米グーグルでは、社員が社内で抗議活動を行い逮捕された=ロイター

【ニューヨーク=清水石珠実】米グーグル社員が、自社内で実施した抗議活動で逮捕されたことが17日までに分かった。米メディアによると逮捕者は合計9人。中東の紛争を巡って強硬姿勢を崩さないイスラエルへの抗議活動は全米に広がっており、企業活動にも影響を及ぼし始めている。

グーグルでは16日、社員の一部が米東部ニューヨーク市と西部シリコンバレーにあるオフィスで座り込み抗議を実施した。抗議活動は約8時間に及んだ。警察から建物から出るように求められたが拒否し、同日夜に逮捕に至ったという。

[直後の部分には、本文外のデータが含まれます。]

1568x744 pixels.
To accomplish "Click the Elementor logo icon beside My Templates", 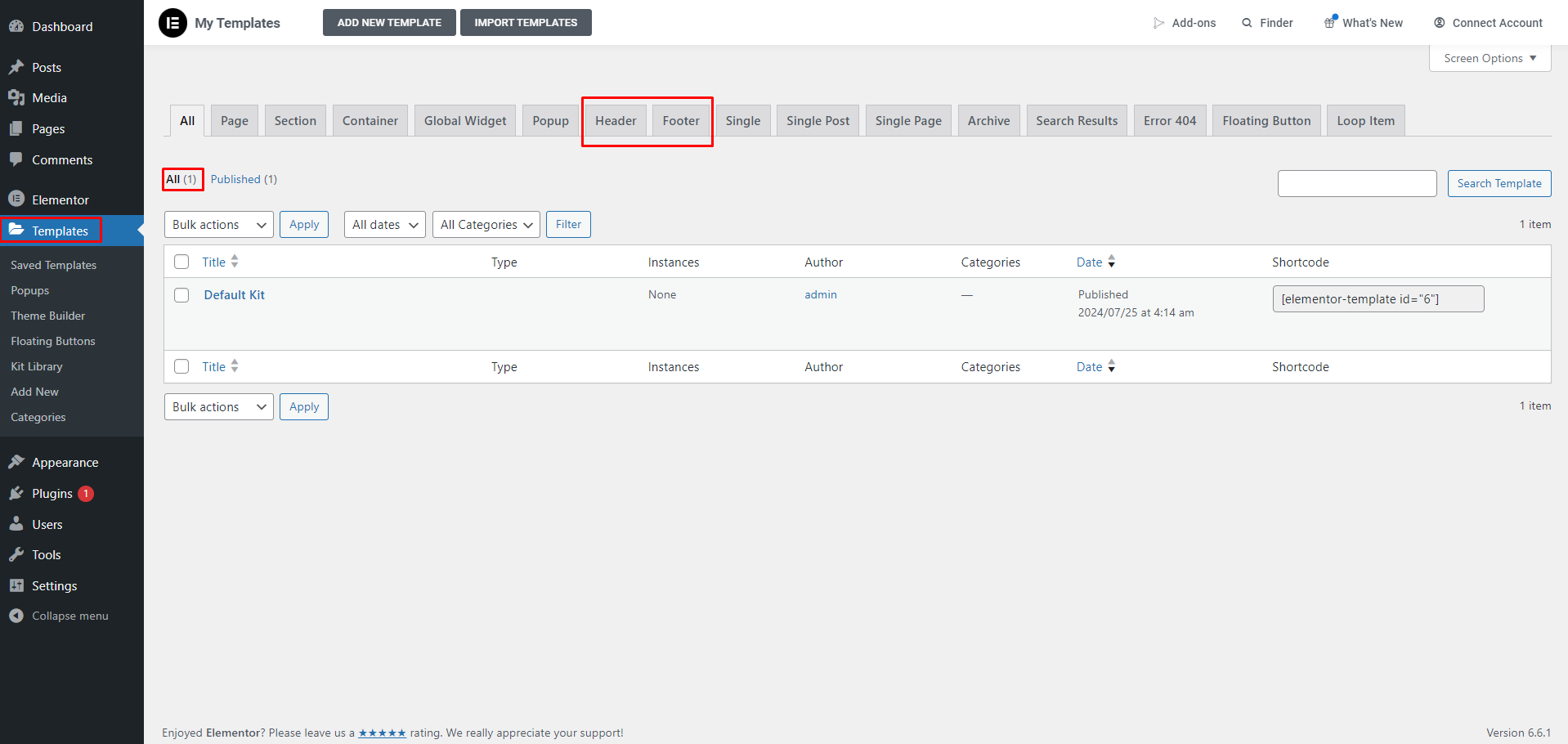I will tap(172, 23).
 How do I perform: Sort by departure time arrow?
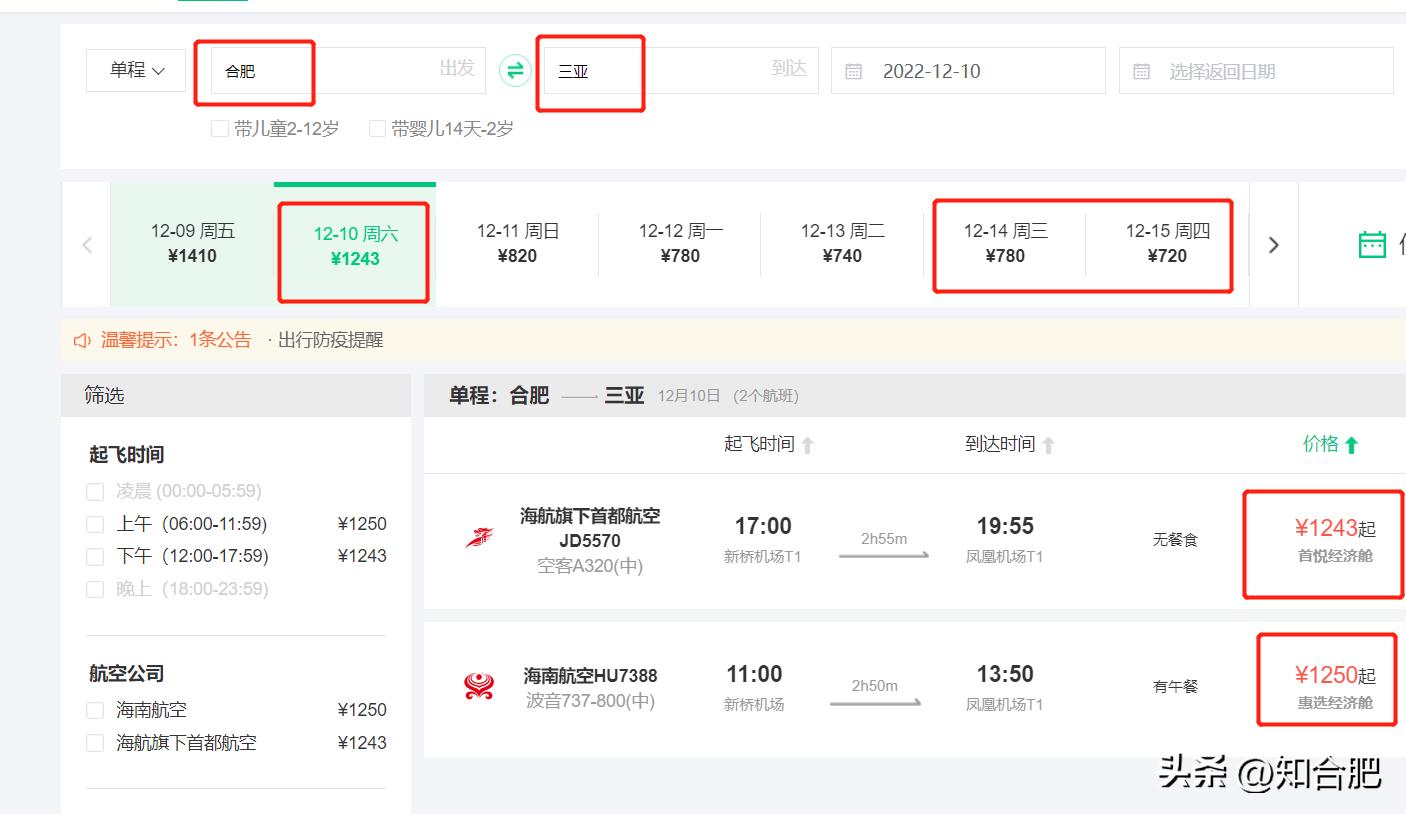click(x=808, y=445)
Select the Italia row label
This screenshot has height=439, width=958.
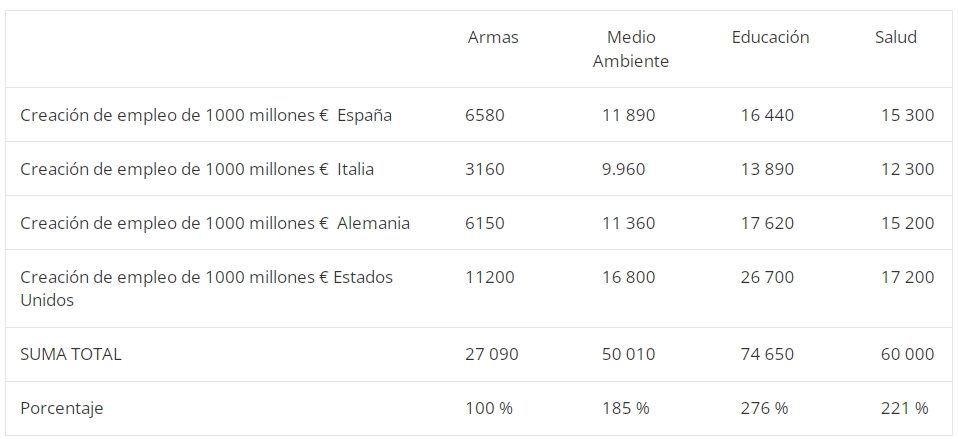tap(197, 169)
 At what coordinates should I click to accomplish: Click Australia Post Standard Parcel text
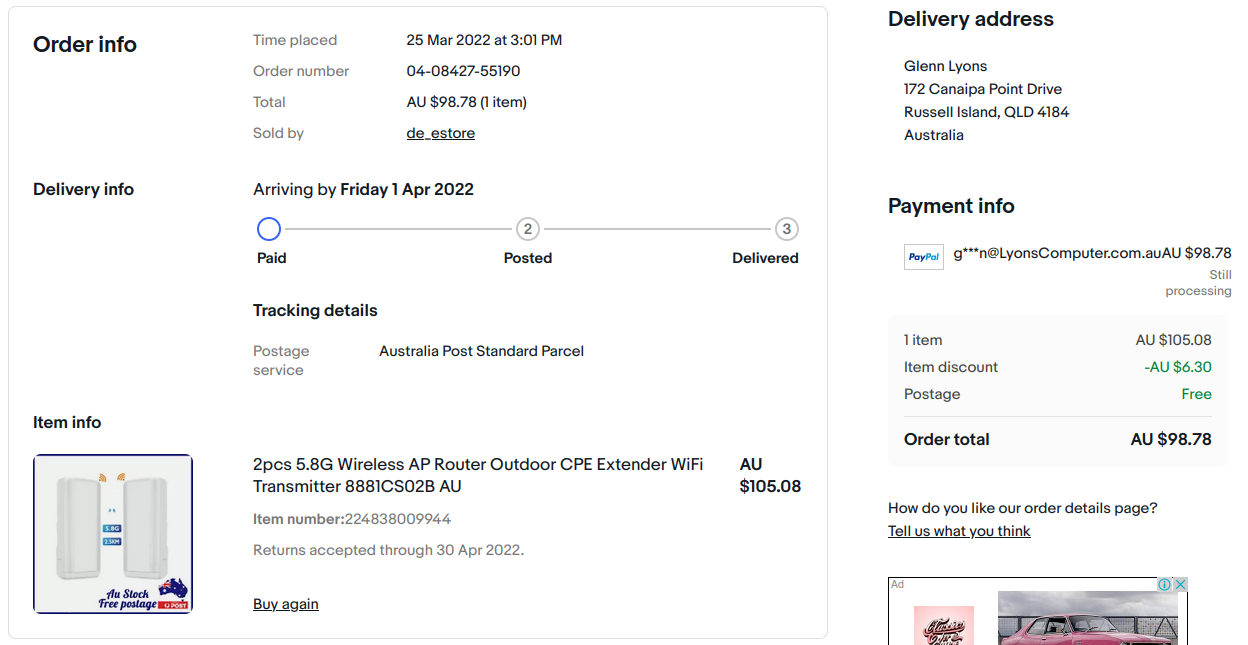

社員の一部が問題視しているのは、グーグルがイスラエル政府と結んだ契約だ。21年に米アマゾン・ドット・コムと共同で「プロジェクト・ 二ンバス」と呼ぶ契約を結び、データセンターなどを提供することになった。

一部社員は、この契約の撤回を求める抗議活動を実施した。サービスの提供先にイスラエル軍が含まれているとの見方が浮上しているためだ。グーグルは提供先にイスラエル軍は含まれていないとするが、12日には米誌タイムがクラウドサービスの一部がイスラエル国防省に使用されている可能性があると報じた。

イスラエル軍とイスラム組織ハマスの戦闘は長期化し、パレスチナ自治区ガザでは多数のパレスチナ人が命を落としている。自社サービスがこうした戦闘行為に使用されることへの懸念から、グーグル社内は抗議活動が激しくなっている。

グーグルでは3月にも、ニューヨーク市で開いたイベントで、エンジニアが在イスラエル幹部の講演を遮る事態が起きた。

米紙ニューヨーク・タイムズ(NYT)では、イスラエルとパレスチナの情勢を巡って社内の意見対立が深まっている。米紙ウォール・ストリート・ジャーナル(WSJ)は12日、NYTの一部の記者がハマスによる性暴力を取り上げた自社の記事を「過度に親イスラエル的である」と指摘し、経営陣との溝が深まっていると報じた。

米国では各地で反イスラエルのデモが起きている。15日には、米西部カリフォルニア州サンフランシスコ市の北側にかかるゴールデンゲートブリッジ(金門橋)がデモにより一時封鎖された。中西部イリノイ州シカゴ周辺でも同日、幹線道路で座り込みデモが起きた。

中東の紛争が街中だけでなく、企業においても今後、社内の抗議活動は激しくなる可能性がある。

米国では20年、白人警官による黒人男性の暴行死事件が起き、人種差別に抗議する「ブラック・ライブズ・マター(BLM=黒人の命は大切だ)」運動が広がった。この運動をうけ、社員から経営陣までがそれぞれ、自らの意見を述べる風土の大切さを認識した企業も多かった。

「開かれた議論」を大切にしてきたテック企業やメディアほど今回の局面で抗議活動や社内対立が激しくなっている傾向があり、対応に苦慮している。米メディアによると、グーグルは3月の幹部講演を遮ったエンジニアを後に解雇した。同社は、今回の座り込み活動に参加した社員に対しても処罰を検討しているという。